LINQ and problem of Premature Materialization

Standard

I am a huge believer in the power and usefulness of LINQ. At the same time I often see common mistakes that can have large impacts on performance. When working with an IEnumerable it’s important to remember that you may not be working with the actual data, but a promise of data being available.

IEnumerable represents the concept of a collection of data. Similar to a cursor in SQL, an IEnumerable is forward only traversable collection that loads and iterates over the records one at a time. If you have a 1000 records read from a database using an IEnumerable, there is technically only one record in memory at a given time.

Materialization in Memory
When you force materialization in memory, all records must be loaded into memory for manipulation. I’m going to use the following method as an example.

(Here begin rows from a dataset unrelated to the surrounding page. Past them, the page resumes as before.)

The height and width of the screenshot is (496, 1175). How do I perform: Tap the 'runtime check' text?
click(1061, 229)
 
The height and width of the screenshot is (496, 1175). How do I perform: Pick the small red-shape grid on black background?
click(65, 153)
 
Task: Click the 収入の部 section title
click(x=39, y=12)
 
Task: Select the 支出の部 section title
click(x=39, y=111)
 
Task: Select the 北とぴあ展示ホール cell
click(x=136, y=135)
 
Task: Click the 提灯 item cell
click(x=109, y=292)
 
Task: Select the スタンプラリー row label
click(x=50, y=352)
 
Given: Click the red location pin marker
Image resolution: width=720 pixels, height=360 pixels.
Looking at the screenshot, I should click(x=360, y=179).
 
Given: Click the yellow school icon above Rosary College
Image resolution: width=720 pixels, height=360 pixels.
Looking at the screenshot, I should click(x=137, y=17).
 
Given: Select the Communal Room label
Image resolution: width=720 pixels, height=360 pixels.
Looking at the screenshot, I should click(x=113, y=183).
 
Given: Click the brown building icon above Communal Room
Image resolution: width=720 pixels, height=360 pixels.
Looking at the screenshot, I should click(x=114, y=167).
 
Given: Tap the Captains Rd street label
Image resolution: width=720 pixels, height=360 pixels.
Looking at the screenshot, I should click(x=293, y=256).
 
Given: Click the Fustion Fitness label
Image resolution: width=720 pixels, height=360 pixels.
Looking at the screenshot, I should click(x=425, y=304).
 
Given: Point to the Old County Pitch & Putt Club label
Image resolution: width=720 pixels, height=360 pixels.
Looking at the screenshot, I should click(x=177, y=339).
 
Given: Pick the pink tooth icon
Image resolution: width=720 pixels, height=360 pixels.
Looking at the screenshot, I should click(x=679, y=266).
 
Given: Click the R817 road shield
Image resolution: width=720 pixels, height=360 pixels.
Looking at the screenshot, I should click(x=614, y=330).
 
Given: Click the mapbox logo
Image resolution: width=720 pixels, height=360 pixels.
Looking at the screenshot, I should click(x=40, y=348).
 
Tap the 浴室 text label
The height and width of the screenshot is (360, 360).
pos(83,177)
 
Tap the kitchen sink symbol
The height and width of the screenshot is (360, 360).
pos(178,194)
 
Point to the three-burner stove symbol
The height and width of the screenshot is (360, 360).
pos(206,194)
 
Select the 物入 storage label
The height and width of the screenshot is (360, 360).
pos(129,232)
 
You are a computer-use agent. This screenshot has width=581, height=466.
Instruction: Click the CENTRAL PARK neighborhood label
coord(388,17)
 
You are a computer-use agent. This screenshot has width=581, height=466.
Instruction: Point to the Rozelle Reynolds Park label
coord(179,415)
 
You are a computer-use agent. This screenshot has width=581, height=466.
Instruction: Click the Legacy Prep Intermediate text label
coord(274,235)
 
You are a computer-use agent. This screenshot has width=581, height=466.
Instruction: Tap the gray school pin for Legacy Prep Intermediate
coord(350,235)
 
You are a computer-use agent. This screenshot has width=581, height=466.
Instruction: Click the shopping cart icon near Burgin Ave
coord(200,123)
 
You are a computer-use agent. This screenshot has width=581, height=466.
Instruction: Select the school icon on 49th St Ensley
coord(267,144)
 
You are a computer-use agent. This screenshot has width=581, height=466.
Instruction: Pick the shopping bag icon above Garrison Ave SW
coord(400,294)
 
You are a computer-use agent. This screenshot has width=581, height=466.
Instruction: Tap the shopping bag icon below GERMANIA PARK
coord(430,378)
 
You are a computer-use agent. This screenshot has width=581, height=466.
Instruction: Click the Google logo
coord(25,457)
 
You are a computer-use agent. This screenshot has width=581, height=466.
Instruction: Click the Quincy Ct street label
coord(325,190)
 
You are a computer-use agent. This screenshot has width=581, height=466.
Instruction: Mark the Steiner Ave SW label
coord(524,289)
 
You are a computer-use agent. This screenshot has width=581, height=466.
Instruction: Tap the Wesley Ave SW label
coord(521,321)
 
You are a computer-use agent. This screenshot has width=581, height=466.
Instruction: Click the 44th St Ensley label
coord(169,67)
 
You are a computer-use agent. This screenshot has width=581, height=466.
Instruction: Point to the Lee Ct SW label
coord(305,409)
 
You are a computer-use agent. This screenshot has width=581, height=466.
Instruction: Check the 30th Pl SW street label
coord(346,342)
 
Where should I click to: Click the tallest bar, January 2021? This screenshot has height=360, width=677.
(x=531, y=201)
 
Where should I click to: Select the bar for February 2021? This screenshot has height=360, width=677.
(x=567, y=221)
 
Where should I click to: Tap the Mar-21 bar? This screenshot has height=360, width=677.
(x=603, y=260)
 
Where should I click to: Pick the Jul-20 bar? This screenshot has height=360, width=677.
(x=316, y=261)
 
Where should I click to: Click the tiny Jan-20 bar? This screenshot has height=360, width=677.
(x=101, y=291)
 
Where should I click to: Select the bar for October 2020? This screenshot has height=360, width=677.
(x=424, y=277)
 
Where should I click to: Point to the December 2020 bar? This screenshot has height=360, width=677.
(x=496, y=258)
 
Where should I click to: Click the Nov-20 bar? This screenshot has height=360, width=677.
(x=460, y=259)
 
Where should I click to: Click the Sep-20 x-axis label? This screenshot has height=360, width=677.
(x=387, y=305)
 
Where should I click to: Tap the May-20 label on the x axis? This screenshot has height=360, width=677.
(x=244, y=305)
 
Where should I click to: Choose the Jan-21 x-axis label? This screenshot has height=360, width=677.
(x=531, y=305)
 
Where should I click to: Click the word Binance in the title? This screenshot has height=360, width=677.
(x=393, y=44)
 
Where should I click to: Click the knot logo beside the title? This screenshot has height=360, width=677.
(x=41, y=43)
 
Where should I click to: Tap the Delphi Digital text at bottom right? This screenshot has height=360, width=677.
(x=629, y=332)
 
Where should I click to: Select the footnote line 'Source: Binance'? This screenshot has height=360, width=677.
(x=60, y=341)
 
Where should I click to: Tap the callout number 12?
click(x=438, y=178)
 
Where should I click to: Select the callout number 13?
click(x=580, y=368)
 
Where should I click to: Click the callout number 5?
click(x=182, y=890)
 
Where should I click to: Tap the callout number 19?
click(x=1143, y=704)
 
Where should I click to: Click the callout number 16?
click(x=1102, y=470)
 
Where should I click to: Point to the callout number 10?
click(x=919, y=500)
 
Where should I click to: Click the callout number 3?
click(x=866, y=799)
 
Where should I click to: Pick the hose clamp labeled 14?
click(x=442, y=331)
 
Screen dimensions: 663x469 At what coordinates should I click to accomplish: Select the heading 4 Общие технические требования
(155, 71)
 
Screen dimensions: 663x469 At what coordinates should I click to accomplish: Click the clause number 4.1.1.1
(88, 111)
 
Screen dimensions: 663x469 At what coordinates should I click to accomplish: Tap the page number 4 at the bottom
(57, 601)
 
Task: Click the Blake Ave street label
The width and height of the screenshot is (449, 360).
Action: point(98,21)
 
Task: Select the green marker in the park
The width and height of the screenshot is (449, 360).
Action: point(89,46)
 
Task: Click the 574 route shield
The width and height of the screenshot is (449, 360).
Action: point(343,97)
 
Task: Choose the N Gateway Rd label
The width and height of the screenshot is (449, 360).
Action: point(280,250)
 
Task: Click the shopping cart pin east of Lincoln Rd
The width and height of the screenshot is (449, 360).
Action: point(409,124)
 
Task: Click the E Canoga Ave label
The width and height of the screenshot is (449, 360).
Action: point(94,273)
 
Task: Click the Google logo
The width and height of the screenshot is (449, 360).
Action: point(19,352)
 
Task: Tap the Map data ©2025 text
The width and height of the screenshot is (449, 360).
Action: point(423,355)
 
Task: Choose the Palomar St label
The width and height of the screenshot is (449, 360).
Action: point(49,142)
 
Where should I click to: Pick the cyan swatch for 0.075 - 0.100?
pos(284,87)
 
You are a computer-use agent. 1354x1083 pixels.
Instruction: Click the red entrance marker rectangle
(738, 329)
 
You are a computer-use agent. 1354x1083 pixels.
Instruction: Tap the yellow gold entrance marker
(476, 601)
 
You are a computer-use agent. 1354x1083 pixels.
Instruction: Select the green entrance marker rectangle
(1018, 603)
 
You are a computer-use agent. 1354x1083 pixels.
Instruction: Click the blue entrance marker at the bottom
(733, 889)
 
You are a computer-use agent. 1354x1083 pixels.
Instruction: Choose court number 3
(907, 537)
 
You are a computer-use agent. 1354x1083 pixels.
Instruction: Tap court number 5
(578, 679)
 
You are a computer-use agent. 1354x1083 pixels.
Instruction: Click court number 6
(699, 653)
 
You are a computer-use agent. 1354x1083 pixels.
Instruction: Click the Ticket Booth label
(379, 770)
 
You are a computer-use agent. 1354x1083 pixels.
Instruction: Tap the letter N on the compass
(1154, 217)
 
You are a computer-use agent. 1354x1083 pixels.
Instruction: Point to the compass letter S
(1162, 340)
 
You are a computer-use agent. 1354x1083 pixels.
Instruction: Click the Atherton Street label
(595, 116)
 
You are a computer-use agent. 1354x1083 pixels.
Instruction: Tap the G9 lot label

    string GetDefaultSMSPhoneNumber(IEnumerable<PhoneNumbers> patientNumbers)
    {
        const int PHONE_TYPE_HOME = 1;
        const int PHONE_TYPE_OFFICE = 3;
        const int PHONE_TYPE_OTHER = 9;

        var phoneNumberByType = patientNumbers.Where(p => p.sms_capable == 1).GroupBy(p => p.phone_type_id);

        // Select the phone number last used in creating a prescription
        if (patientNumbers.Where(p => p.sms_capable == 1 && p.last_used_for_rx == 1).Count() > 0)
        {
            return patientNumbers.Where(p => p.sms_capable == 1 && p.last_used_for_rx == 1).FirstOrDefault().phone_number;
        }

        // If no number has been used, select a configured SMS number in the following order (Other, Home, Office) 
        if (patientNumbers.Where(p => p.sms_capable == 1 && p.phone_type_id == PHONE_TYPE_OTHER).Count() > 0)
        {
            return patientNumbers.Where(p => p.sms_capable == 1 && p.phone_type_id == PHONE_TYPE_OTHER).FirstOrDefault().phone_number;
        }

        // If no number has been used, select a configured SMS number in the following order (Other, Home, Office) 
        if (patientNumbers.Where(p => p.sms_capable == 1 && p.phone_type_id == PHONE_TYPE_HOME).Count() > 0)
        {
            return patientNumbers.Where(p => p.sms_capable == 1 && p.phone_type_id == PHONE_TYPE_HOME).FirstOrDefault().phone_number;
        }

        // If no number has been used, select a configured SMS number in the following order (Other, Home, Office) 
        if (patientNumbers.Where(p => p.sms_capable == 1 && p.phone_type_id == PHONE_TYPE_OFFICE).Count() > 0)
        {
            return patientNumbers.Where(p => p.sms_capable == 1 && p.phone_type_id == PHONE_TYPE_OFFICE).FirstOrDefault().phone_number;
        }

        return string.Empty;
    }

Aside from high cyclomatic complexity, this method materializes the collection a minimum of 3 times and a maximum of 9 times. Some of the issues above can remedied simply by removing the uneeded or redundant calls. For example:

// The following statement can be cleaned up a few different ways
if (patientNumbers.Where(p => p.sms_capable == 1 && p.last_used_for_rx == 1).Count() > 0)
{
     return patientNumbers.Where(p => p.sms_capable == 1 && p.last_used_for_rx == 1).FirstOrDefault().phone_number;
}

// The criteria in the Where can be moved to the count
// Because it's only looking for existence, count should be replaced with Any
// This approach will iterate the collection twice, once for the Any and once for FirstOrDefault
if (patientNumbers.Any(p => p.sms_capable == 1 && p.last_used_for_rx == 1))
{
     // Similarly he criteria in the Where clause can moved directly to the FirstOrDefault
     return patientNumbers.FirstOrDefault(p => p.sms_capable == 1 && p.last_used_for_rx == 1).phone_number;
}

// Alternatively you can do the following which will only materialize your collection once
var patient = patientNumbers.FirstOrDefault(p => p.sms_capable == 1 && p.last_used_for_rx == 1);
if (patient != null)
    return patient.phone_number
 

While refactoring our “if” statements cleans up our code, each one is still materializing our collection which is undesirable. If we look at the objective of our method we can refactor the logic to use Linq itself instead of using logic on top of data retrieved from Linq. We a list of phone numbers, broken into prioritized group and we want to return the first eligible number.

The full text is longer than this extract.